> Assignment
Look in the material below for the line with "This screenshot has width=715, height=460." and the line with "Click the battery indicator icon", then set down exactly those two lines and all lines between, nothing more.

> Supplied material
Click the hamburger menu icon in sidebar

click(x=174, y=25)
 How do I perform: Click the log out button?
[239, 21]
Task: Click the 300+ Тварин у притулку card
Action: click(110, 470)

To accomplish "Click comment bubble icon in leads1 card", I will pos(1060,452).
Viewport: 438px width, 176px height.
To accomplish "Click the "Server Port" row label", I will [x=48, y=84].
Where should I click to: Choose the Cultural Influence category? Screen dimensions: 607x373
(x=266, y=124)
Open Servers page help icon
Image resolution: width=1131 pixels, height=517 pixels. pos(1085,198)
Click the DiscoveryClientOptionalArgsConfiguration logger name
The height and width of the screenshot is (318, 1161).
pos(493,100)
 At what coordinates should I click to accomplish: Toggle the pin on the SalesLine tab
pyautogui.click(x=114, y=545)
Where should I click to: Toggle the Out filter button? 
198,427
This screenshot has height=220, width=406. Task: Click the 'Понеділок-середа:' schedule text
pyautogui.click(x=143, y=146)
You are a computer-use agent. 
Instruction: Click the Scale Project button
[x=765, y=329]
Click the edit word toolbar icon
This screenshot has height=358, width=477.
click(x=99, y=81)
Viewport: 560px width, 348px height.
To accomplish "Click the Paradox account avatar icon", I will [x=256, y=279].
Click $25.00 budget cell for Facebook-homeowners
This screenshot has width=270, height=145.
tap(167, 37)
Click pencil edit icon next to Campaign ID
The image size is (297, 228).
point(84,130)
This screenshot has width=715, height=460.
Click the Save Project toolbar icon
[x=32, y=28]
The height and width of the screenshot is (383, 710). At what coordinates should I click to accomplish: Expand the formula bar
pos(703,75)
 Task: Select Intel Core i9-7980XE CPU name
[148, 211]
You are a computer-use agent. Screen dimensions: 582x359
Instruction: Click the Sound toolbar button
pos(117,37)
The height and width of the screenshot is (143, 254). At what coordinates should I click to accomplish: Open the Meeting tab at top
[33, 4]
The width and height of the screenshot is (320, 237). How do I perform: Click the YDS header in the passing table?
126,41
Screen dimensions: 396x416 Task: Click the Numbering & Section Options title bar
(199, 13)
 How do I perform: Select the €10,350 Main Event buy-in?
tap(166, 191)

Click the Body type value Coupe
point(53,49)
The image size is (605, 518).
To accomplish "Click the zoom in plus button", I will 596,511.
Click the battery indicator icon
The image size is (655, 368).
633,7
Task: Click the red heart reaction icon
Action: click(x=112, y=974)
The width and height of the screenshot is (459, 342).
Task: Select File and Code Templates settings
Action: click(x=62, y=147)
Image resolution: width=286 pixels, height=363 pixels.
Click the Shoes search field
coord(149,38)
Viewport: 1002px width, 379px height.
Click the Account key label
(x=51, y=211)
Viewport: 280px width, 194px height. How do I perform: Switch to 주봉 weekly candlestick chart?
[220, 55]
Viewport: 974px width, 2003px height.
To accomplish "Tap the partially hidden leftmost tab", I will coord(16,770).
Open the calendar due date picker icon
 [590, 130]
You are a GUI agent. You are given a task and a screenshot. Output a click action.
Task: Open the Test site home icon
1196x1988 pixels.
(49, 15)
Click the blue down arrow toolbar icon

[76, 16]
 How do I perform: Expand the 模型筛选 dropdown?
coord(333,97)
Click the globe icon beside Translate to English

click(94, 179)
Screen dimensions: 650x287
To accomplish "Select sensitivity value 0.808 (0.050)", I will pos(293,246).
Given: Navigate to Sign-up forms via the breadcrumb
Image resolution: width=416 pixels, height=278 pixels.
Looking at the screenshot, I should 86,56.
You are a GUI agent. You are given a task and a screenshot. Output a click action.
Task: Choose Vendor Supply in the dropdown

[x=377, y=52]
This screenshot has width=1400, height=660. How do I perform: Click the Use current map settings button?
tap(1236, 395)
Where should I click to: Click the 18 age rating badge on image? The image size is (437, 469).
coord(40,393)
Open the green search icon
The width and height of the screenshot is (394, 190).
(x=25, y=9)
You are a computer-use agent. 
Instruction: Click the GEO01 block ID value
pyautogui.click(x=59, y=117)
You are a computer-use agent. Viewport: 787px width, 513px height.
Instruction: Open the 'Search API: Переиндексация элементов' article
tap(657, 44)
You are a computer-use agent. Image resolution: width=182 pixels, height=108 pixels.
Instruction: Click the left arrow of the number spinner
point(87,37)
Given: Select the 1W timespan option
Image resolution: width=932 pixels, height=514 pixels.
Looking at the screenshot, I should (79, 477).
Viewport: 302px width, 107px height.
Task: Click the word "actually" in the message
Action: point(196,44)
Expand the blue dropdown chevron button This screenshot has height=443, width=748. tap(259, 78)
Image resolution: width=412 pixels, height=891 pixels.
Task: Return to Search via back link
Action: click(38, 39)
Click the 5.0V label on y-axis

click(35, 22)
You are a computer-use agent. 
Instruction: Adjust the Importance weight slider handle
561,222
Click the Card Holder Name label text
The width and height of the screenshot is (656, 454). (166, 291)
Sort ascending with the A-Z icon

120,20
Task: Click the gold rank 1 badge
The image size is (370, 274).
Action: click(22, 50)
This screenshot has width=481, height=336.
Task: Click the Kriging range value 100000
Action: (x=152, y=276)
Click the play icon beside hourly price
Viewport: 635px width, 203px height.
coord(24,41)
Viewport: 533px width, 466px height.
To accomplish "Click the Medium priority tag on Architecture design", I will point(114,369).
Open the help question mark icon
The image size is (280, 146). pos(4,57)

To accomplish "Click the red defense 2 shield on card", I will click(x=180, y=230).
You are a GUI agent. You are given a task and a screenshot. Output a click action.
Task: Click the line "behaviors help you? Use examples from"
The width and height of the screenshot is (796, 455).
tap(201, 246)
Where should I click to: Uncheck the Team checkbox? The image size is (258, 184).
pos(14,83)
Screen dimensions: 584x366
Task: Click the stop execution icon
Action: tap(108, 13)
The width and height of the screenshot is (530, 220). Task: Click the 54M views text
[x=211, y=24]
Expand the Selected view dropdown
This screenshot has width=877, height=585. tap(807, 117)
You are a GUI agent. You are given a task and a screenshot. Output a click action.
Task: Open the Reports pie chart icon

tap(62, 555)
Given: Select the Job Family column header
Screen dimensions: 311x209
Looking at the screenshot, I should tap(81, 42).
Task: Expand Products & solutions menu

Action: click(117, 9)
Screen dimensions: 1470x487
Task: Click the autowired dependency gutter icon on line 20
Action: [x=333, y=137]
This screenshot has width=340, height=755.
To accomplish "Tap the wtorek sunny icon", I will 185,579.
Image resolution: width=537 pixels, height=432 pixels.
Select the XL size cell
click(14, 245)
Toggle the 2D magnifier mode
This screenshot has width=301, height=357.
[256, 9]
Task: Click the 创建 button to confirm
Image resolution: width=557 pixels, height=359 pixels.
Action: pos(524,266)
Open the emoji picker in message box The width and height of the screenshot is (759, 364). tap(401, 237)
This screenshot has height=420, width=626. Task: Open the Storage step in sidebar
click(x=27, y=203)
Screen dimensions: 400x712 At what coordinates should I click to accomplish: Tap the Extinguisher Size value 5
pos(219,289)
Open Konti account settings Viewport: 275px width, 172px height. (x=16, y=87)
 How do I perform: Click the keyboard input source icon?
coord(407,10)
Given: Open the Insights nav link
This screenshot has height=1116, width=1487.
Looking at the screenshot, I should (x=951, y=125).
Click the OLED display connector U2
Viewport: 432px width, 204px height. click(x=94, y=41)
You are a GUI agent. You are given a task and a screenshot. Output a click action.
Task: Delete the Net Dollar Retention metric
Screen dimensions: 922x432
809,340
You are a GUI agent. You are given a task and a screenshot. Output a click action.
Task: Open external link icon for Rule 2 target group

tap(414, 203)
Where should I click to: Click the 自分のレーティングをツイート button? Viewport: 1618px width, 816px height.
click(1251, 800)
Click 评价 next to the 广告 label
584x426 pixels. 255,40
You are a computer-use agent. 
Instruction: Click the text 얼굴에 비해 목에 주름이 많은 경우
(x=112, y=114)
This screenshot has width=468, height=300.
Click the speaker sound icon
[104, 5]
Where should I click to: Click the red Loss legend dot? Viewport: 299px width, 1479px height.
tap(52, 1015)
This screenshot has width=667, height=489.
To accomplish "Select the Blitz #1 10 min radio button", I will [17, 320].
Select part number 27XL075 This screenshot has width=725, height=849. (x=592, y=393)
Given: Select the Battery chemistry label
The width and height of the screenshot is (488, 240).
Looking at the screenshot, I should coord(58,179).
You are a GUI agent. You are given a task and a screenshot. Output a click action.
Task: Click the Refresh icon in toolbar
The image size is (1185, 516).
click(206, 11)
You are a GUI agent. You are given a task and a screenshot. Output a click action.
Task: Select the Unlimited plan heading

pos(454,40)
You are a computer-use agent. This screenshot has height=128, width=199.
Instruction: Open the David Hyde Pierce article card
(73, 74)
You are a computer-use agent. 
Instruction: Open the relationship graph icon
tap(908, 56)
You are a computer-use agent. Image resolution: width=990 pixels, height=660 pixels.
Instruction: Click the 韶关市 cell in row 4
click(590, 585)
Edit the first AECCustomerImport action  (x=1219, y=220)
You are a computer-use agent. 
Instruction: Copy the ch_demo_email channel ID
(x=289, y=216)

> Exercise response
This screenshot has width=715, height=460.
Click the Save Project toolbar icon
[x=32, y=28]
The height and width of the screenshot is (383, 710). At what coordinates should I click to accomplish: Expand the formula bar
pos(703,75)
 Task: Select Intel Core i9-7980XE CPU name
[148, 211]
You are a computer-use agent. Screen dimensions: 582x359
Instruction: Click the Sound toolbar button
pos(117,37)
The height and width of the screenshot is (143, 254). At what coordinates should I click to accomplish: Open the Meeting tab at top
[33, 4]
The width and height of the screenshot is (320, 237). How do I perform: Click the YDS header in the passing table?
126,41
Screen dimensions: 396x416 Task: Click the Numbering & Section Options title bar
(199, 13)
 How do I perform: Select the €10,350 Main Event buy-in?
tap(166, 191)

Click the Body type value Coupe
point(53,49)
The image size is (605, 518).
To accomplish "Click the zoom in plus button", I will 596,511.
Click the battery indicator icon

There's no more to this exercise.